YOUR OBJECTIVE:
According to the article below on The Advisory Board Company, in what year did the company spin out Corporate Executive Board Company?

EXCERPT TO READ:
================================
The Advisory Board Company (NASDAQ:ABCO) (55, $1 billion) is the type of company one should own in a bear market especially, and now is the time to buy it. I mentioned this one in early September, and it rose subsequently to what seemed like an unsustainable valuation before plunging all the way back this past week after reporting its Q3 and providing guidance. In a bear market, you are supposed to buy stocks showing negative price momentum but are oversold and at support if their fundamentals are ok. ABCO fits the bill.
ABCO went public in 2001 after starting out in 1979 with 5 employees, but it is relatively unknown in the investment community. I experienced that personally when I submitted the article to Seeking Alpha – it wasn’t even in their database, which delayed publication! It is covered by only a handful of analysts as well. In a nutshell, the company provides subscription-based services to healthcare entities. Specifically, it offers best practices research and other information regarding strategic, operational and management issues primarily to hospitals as well as pharma/biotech, device and insurance companies. Recently the company added academic research institutions as a focus. ABCO has a veritable who’s who list of clients (2600 in all) and provides 36 programs. The company publishes its research for its clients, hosts seminars and does some customized consulting. It offers a great value proposition – leading edge information at a much lower price point than a management consultant can provide. ABCO employs over 900 researchers all focused on the Healthcare industry. With all of the changes likely to take place in the coming years, one can assume confidently that the company will continue its very high retention rate. The management team is quite young but has been intact for some time. Directors and management own 4% of the company, though there has been some selling via 10-5b1 plans in the past few months (thanks Insider Scoop). The company spun out Corporate Executive Board Company (EXBD) in 1997.
================================
ENTRIES SUPPLIED:

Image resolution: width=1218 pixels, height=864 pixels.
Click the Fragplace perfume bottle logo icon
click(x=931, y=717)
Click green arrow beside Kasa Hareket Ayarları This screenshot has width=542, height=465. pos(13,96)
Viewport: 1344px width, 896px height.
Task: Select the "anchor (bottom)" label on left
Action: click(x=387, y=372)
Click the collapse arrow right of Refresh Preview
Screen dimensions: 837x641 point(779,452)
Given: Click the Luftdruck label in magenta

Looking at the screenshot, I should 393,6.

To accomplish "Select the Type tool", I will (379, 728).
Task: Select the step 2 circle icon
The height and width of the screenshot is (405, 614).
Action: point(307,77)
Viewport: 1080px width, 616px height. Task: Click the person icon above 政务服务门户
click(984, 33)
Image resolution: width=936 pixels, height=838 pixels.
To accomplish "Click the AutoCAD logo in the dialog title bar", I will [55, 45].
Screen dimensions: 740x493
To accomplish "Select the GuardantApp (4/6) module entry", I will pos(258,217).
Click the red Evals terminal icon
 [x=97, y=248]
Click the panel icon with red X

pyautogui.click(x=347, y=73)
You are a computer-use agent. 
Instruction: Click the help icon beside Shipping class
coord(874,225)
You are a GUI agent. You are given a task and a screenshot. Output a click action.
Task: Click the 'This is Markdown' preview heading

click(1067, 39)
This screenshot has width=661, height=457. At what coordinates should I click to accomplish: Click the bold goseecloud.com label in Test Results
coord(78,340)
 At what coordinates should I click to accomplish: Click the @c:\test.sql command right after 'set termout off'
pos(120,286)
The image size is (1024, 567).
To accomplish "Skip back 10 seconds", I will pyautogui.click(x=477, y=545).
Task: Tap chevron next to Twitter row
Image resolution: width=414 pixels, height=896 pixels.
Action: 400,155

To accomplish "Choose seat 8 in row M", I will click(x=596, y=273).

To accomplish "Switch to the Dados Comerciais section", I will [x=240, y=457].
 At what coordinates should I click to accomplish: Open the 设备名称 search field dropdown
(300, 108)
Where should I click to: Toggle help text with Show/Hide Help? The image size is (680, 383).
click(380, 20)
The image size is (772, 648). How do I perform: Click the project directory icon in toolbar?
================================
EXPECTED OUTPUT:
1997